• The problem
Which lines in the listing below contain the word "Collapse" with the same capitalization? Copy each of those lines in full.

• Recorded information
--------

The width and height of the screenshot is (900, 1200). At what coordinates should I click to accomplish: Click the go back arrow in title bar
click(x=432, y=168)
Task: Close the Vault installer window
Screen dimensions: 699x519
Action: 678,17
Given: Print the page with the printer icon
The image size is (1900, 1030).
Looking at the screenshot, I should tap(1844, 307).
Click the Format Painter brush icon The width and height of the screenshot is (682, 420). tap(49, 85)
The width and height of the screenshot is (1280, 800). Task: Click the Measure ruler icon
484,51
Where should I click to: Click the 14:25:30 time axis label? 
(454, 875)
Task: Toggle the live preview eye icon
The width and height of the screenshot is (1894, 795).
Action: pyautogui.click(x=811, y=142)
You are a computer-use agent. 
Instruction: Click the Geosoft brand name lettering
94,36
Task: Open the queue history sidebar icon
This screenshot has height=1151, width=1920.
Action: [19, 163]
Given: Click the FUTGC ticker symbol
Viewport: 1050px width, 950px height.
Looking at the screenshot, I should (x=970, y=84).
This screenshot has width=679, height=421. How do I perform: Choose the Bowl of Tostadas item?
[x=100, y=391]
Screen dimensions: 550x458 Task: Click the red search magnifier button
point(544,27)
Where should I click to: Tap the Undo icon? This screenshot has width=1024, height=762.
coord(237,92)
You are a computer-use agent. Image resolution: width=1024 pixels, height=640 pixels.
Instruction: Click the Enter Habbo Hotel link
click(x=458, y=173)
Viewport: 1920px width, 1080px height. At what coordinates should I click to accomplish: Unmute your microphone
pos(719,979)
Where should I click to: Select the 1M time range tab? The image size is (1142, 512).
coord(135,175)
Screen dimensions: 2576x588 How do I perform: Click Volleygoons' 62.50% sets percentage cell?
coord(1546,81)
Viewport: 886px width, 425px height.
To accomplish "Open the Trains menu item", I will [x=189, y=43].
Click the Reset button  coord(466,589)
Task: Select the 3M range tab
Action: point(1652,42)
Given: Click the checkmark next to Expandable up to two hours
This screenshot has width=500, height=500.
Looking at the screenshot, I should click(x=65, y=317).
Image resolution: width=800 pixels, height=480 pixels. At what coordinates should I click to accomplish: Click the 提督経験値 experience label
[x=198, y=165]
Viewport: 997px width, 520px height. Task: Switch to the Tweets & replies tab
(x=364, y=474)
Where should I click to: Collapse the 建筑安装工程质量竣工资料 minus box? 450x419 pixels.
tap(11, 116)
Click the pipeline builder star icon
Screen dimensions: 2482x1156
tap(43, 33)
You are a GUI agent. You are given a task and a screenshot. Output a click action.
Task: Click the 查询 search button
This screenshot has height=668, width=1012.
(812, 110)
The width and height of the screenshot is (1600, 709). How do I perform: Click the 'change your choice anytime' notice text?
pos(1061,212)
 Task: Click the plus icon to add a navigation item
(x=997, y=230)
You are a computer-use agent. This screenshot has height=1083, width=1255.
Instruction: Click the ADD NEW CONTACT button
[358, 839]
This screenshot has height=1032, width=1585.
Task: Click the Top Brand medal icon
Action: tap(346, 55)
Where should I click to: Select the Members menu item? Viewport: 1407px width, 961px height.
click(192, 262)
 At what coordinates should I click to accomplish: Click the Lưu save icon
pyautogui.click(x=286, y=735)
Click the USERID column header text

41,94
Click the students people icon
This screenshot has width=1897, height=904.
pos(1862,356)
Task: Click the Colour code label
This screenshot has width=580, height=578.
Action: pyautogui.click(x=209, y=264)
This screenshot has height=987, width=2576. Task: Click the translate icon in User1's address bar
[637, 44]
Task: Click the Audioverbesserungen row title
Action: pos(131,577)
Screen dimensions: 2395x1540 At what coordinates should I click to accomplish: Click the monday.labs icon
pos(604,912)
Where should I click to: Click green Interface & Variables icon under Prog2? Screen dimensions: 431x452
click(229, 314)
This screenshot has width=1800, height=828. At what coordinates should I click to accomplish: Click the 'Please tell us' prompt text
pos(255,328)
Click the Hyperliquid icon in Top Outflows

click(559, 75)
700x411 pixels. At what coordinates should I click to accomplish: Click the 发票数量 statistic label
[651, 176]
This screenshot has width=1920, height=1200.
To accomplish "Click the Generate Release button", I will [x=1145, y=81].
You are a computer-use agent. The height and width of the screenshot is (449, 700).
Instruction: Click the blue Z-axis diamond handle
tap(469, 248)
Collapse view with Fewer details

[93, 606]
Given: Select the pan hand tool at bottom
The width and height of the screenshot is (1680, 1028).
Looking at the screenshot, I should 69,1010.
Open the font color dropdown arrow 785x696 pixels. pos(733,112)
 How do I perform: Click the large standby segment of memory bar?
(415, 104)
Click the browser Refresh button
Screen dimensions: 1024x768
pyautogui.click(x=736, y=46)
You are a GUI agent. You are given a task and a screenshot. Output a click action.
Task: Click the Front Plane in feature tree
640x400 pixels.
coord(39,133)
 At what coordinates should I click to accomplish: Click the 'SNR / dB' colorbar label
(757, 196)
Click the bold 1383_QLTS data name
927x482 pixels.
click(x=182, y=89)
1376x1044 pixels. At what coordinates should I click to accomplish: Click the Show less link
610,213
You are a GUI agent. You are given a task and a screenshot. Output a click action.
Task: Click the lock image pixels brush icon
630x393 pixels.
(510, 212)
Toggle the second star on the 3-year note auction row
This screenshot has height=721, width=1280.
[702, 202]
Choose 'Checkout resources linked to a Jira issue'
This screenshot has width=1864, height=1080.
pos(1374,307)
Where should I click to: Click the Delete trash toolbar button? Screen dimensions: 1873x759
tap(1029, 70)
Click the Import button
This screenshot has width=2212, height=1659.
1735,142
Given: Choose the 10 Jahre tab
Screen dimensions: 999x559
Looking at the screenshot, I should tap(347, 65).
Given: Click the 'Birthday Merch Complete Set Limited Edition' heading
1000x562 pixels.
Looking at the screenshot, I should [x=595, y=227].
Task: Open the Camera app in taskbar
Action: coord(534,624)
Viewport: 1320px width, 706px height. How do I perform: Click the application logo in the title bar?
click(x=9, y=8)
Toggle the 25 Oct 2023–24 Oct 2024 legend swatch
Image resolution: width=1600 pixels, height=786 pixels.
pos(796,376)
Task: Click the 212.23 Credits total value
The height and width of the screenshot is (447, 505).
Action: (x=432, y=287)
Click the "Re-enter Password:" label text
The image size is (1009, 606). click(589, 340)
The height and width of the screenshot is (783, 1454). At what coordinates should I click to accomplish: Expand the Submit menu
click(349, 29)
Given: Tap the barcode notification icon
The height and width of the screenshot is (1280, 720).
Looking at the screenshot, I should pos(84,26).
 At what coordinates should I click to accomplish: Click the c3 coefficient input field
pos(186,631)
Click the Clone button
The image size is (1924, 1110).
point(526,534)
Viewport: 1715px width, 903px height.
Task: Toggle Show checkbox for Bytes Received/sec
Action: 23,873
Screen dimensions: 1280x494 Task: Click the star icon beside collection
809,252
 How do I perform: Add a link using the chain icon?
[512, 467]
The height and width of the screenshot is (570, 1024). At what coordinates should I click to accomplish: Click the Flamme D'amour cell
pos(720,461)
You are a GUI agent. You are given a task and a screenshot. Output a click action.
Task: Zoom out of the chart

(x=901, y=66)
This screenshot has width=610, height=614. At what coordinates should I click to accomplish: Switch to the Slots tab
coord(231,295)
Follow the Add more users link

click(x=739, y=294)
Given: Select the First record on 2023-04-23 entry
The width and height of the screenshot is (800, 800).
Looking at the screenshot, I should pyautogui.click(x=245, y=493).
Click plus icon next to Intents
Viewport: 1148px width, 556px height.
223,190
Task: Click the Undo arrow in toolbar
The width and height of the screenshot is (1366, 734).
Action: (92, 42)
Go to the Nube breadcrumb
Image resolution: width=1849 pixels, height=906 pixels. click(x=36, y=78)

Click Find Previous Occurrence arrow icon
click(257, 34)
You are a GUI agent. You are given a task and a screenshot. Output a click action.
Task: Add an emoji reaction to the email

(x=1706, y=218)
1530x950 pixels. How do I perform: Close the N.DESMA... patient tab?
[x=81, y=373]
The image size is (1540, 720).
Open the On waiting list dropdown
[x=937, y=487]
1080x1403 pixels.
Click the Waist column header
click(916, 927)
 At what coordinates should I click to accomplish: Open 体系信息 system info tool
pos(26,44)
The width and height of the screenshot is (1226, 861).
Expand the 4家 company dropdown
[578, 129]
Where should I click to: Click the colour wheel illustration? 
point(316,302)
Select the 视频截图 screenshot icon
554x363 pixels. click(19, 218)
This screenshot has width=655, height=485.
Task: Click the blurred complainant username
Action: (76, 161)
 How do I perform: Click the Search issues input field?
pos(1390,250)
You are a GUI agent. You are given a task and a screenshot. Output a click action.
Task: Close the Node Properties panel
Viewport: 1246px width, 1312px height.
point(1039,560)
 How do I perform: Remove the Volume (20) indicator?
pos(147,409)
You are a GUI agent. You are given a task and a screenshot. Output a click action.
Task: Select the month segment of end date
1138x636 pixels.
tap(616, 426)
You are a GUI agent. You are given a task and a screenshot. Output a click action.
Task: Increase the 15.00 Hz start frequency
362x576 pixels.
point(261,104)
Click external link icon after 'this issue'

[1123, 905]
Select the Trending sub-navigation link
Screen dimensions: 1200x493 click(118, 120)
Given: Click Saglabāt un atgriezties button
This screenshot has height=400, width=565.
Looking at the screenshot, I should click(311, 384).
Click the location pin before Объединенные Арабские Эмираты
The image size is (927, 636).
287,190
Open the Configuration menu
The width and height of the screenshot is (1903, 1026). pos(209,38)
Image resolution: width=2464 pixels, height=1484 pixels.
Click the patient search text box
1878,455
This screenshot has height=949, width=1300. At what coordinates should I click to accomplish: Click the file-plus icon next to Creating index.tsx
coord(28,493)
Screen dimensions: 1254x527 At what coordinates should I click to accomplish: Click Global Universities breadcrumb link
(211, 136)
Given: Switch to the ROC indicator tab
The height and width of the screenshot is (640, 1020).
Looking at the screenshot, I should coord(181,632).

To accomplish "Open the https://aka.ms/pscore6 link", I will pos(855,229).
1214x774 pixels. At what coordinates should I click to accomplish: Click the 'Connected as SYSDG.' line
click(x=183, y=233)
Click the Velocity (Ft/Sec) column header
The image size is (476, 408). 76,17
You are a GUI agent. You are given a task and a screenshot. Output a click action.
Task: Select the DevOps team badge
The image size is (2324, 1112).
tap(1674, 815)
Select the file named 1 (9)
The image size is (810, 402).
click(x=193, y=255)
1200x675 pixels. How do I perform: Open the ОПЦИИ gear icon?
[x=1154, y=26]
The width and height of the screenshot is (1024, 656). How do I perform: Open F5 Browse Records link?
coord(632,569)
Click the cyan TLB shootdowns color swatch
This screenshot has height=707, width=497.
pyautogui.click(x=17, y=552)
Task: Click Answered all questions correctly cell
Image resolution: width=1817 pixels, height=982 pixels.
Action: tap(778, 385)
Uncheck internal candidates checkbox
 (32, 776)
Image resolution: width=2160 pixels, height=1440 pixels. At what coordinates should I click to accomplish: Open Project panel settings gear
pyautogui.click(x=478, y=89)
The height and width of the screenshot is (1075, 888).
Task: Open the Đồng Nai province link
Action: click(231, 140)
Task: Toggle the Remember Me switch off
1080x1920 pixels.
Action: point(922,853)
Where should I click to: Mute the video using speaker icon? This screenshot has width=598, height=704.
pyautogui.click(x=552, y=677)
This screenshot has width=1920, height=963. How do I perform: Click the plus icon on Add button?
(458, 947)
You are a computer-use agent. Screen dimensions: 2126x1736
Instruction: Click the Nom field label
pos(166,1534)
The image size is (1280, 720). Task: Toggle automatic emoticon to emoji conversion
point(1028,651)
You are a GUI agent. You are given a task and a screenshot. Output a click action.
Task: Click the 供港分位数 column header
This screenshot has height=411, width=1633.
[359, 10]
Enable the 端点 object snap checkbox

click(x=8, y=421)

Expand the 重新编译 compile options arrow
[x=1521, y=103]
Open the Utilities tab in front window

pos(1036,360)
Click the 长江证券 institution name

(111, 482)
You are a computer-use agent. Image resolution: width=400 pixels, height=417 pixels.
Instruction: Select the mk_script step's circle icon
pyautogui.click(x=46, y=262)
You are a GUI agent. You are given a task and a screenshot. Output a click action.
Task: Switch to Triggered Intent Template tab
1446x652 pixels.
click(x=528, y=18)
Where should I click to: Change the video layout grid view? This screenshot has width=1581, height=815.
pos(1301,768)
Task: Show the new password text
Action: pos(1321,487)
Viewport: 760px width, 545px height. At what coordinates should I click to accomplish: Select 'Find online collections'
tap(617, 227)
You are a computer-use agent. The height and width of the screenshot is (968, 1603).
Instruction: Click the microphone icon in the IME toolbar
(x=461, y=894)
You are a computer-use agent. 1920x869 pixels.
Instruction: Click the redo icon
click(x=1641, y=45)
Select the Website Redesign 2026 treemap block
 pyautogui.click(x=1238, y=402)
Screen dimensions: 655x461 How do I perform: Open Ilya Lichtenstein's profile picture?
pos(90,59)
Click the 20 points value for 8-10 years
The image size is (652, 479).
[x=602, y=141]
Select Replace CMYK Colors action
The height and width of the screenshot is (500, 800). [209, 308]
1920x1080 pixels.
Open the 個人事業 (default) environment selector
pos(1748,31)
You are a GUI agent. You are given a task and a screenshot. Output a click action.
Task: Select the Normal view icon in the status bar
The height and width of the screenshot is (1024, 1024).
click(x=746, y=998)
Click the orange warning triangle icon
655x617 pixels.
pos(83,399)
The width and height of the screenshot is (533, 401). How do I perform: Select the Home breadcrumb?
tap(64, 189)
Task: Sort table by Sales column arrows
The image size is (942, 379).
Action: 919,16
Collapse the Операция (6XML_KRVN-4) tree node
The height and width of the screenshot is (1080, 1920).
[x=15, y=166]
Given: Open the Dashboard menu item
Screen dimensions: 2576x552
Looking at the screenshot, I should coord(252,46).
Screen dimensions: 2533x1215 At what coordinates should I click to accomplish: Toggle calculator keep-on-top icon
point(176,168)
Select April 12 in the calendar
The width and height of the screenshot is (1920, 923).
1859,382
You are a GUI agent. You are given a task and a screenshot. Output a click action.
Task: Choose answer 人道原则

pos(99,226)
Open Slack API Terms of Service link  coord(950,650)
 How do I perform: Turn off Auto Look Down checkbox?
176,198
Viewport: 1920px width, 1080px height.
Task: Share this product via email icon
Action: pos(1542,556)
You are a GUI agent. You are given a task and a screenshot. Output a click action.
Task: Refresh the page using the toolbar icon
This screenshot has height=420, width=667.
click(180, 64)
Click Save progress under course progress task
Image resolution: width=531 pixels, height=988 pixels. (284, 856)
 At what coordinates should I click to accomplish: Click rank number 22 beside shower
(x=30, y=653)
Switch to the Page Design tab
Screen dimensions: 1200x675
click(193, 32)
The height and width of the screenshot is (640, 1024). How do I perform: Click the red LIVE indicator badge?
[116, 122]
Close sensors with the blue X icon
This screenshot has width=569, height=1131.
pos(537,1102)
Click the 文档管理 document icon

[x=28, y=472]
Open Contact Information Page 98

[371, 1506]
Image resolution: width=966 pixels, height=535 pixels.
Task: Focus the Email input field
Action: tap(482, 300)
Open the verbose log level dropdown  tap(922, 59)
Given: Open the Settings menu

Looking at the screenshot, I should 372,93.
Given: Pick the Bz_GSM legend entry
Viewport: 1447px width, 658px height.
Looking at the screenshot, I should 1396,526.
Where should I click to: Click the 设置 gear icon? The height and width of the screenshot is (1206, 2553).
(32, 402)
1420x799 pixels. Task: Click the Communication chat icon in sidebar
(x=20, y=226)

--------

• Exercise result
Where should I click to: Collapse the 建筑安装工程质量竣工资料 minus box? 450x419 pixels.
Collapse view with Fewer details
Collapse the Операция (6XML_KRVN-4) tree node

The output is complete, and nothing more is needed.